Años atrás se llamaba “dirección espiritual”, que consistía en que una persona juiciosa, culta y experimentada, ayudaba a otra quizá falta de conocimientos y experiencia, porque era joven o por la razón que fuera o bien que, aunque no carente de conocimientos, deseaba complementarse buscando la ayuda, consejo y conversación de otra que le inspirara confianza a fin de encontrarse, de este modo, más segura que confiando sólo a sí misma.

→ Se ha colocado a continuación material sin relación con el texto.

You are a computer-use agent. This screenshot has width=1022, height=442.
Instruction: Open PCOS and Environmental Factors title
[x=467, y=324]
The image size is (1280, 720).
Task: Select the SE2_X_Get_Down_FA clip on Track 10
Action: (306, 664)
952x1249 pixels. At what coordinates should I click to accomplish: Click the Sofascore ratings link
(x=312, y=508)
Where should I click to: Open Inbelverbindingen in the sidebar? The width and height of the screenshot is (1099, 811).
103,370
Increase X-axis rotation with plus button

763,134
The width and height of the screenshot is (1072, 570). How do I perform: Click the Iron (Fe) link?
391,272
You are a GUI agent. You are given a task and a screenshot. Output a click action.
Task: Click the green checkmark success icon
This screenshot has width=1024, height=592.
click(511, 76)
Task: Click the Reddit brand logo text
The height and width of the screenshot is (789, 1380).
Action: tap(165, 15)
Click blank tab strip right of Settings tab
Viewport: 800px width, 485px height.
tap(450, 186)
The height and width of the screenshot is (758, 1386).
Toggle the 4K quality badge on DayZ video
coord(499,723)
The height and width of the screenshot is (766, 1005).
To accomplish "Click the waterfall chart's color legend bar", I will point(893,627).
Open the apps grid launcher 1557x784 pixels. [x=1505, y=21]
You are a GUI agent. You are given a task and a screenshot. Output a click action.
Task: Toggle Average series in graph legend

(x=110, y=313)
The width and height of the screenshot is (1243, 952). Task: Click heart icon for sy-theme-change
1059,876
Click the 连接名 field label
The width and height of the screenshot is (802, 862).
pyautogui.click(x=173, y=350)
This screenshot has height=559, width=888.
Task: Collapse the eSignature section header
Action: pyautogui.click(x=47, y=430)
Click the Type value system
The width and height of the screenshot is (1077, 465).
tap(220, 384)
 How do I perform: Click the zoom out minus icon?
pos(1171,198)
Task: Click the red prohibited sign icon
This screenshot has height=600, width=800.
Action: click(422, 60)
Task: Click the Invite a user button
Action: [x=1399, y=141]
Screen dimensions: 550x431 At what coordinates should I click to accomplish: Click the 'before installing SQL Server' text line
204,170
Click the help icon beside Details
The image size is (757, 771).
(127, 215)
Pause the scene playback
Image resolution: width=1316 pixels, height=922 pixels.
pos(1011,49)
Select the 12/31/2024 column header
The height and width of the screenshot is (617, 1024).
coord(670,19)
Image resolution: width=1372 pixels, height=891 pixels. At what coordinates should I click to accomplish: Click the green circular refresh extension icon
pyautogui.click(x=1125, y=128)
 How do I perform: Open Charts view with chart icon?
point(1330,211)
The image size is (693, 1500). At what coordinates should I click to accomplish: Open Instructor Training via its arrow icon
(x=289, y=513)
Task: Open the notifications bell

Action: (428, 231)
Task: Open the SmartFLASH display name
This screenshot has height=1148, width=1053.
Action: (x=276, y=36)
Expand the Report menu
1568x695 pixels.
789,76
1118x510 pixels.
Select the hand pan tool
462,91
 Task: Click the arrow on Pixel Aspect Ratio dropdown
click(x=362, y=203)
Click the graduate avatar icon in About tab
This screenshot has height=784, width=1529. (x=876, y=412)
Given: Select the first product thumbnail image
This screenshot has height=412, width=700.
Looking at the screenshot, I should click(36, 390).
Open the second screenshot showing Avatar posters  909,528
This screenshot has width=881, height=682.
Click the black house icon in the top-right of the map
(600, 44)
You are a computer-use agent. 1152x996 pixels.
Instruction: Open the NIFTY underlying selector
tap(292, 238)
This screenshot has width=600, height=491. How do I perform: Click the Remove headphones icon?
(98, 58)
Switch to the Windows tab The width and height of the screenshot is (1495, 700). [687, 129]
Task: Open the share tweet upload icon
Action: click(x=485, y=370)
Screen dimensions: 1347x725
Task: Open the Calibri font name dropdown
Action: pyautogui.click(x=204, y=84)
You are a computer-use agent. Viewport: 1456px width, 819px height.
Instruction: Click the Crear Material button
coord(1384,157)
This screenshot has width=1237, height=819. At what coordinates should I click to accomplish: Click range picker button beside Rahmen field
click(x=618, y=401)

El método de dirección espiritual que la Iglesia valoraba y recomendaba, fue menguando mucho y resultó, me parece, una de las primeras víctimas de los adelantos del progresismo de la Iglesia, en sus ideas de renovación, porque se afirmaba que esto de ser “dirigido” era un trato humillante, cuyo resultado era equivalente al de una máquina sin libertad ni personalidad, conducida por otro a voluntad y capricho suyo. El escaso conocimiento de sí mismo y la soberbia son causa de no pocos disparates y obstáculos. Lo cierto es que aquella “dirección” no humillaba, ni quitaba libertad, ni conducía ninguna máquina. El “director espiritual” era una persona que podía ayudar y que amaba. Si se mantenía diálogo con él, daba su opinión, no obligaba y sólo acompañaba. El “dirigido” no perdía libertad y podía ganar una cosa muy importante: más conocimiento de Dios y más conocimiento propio: aquello tan interesante de “Noverim Te, Domine, noverim me”. “Señor, que os conozca y que me conozca”.
Es curioso que ahora ya se vuelve a hablar de aquella beneficiosa forma de acompañar; pero le dan otros nombres: compañero espiritual, consejero etc. No hay nada que objetar. Lo que interesa es que haya personas aptas para llevarla a término, y otras más conscientes y humildes para quererla y pedirla. En otros tiempos se solía decir: “No es muy loco quien a casa vuelve”.